Thursday, December 11, 2014

Touring (and Tasting the Wines of) Brivio Vini SA and Gialdi Vini SA in Mendrisio, Ticino, with Guido Brivio, Switzerland

Picture: With Guido Brivio at Brivio Vini SA and Gialdi Vini SA in Mendrisio, Ticino, Switzerland

As part of the 2014 Digitul Wine Communications Conference in Montreux, Switzerland, I explored the wines of Ticino during a post-conference press trip.
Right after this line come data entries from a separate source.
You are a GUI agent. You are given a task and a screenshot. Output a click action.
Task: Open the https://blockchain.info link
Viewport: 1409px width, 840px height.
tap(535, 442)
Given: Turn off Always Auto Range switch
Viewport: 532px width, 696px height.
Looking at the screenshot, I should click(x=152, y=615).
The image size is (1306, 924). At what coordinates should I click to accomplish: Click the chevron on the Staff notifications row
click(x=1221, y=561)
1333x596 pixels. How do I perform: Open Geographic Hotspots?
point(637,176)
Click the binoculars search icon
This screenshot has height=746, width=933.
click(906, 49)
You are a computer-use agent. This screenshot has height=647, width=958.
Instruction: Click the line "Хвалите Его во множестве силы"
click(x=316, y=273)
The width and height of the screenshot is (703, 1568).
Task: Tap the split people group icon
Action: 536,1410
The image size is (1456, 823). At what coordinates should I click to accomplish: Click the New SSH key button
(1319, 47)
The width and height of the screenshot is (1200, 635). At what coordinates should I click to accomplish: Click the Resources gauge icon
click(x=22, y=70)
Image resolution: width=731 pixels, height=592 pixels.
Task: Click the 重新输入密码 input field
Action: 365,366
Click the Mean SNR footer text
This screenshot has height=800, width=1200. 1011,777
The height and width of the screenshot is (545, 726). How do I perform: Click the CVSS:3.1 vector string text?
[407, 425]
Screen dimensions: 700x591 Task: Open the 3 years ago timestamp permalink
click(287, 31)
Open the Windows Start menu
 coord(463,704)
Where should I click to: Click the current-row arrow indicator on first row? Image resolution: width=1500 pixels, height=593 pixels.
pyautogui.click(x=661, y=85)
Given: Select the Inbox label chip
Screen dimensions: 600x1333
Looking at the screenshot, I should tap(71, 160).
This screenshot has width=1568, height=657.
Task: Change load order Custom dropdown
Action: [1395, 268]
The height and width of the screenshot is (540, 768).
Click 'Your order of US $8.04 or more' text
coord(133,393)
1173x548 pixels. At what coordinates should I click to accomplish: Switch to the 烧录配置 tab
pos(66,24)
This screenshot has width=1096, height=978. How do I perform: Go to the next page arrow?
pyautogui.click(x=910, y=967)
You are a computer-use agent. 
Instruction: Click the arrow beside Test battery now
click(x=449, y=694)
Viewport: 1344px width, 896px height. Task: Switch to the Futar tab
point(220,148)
This is the second of a series of postings emanating from my visit of Ticino (see below) .

Exploring the Wines of Ticino in Ticino, the Italian Speaking Part of Switzerland
Touring (and Tasting the Wines of) Brivio Vini SA and Gialdi Vini SA in Mendrisio, Ticono, with Guido Brivio, Switzerland
Polenta at Grotto Bundi, Mendrisio, Switzerland
Touring and Tasting the Wines of Cantina Kopp von der Crone Visini, with Anna Barbara von der Crone and Paolo Visini, Switzerland
Visiting and Tasting the Wines of Tamborini Carlo SA and Lunch with Valentina Tamborini, Switzerland
Touring and Tasting the Wines of Vini e Distillati Angelo Delea SA, with David Delea, Switzerland
Touring an Tasting the Wines of Agriloro SA and Diner with Owner Meinrad Perler, Switzerland
Touring and Tasting the Wines of Vinattieri Ticinesi, Switzerland
Lunch at Ristorante Montalbano in Stabio, Switzerland

Wine Producer Switzerland

Switzerland is a small wine producer with about 15 000 hectares of vineyards only. This is about 15 percent of Germany’s total winegrowing area and a bit more than 1 percent of that of Spain. Only less than 2% of the wine is exported, mainly to Germany.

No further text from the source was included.